Mit „propaństwowych reformatorów” powoli upada. O tym, że wybranym przez rząd Donalda Tuska sposobem działania jest pozorowanie działań, zaczynają już mówić nawet jego niedawni współpracownicy.
– Odszedłem, bo premier nie był dostatecznie zdeterminowany do przeprowadzenia reformy finansów publicznych – poinformował w telewizyjnym wywiadzie były wiceminister finansów, profesor Stanisław Gomułka.

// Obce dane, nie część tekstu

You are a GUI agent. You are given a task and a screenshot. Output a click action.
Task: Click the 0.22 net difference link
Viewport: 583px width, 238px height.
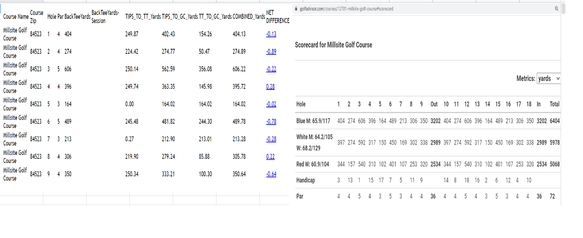point(270,157)
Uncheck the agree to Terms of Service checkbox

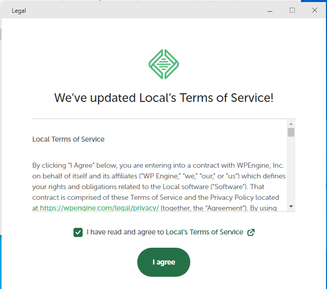(78, 232)
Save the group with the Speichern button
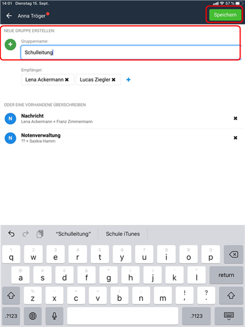The width and height of the screenshot is (245, 327). pos(225,15)
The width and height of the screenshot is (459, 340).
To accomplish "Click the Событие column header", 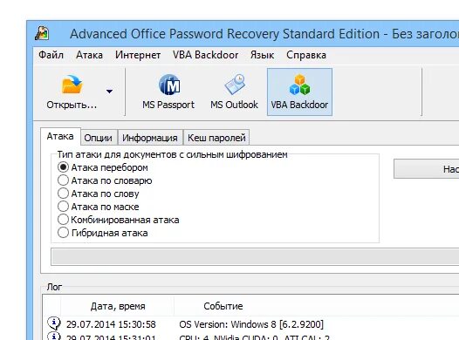I will point(223,306).
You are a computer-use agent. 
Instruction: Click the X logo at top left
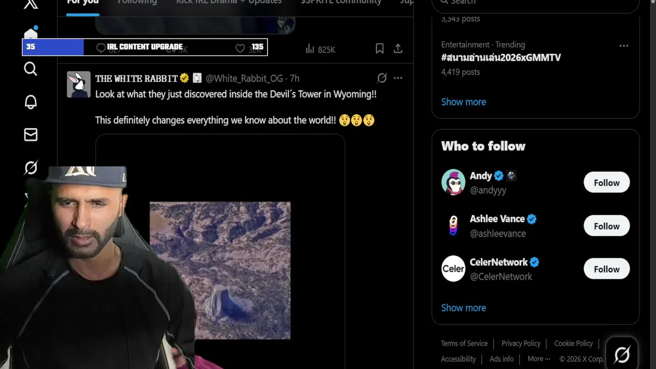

Dla „proreformatorskiego” elektoratu Platformy Obywatelskiej słowa te mogą stanowić sporą niespodziankę. Podobnie jak ocena, że rząd zamierza wstrzymać się z jakimikolwiek poważniejszymi działaniami aż do…
wyborów prezydenckich!
„Były takie sugestie, że nie jest to czas na poważne reformy w Polsce, ponieważ chociaż mamy większość w parlamencie, to nie mamy dostatecznej większości, żeby odrzucić weto prezydenta (…). W takim razie zaczekajmy na inny czas, aż koalicja ta czy jakaś inna, bardziej proreformatorska, będzie miała odpowiednią większość w parlamencie, czy będzie miała własnego prezydenta i wtedy będziemy poważnie mówić o reformach” – tłumaczył powody swej rezygnacji Gomułka.
A premier Tusk?
Nie rezygnuje. Na razie zamiast na naprawie finansów publicznych postanowił skoncentrować się na naprawie pryszniców obok szkolnych boisk. Miejmy nadzieję, że pozorowane działania szefa rządu szybko przyniosą pozytywne skutki.
Zimny prysznic może się przydać zwłaszcza wszystkim fanom polskiego premiera.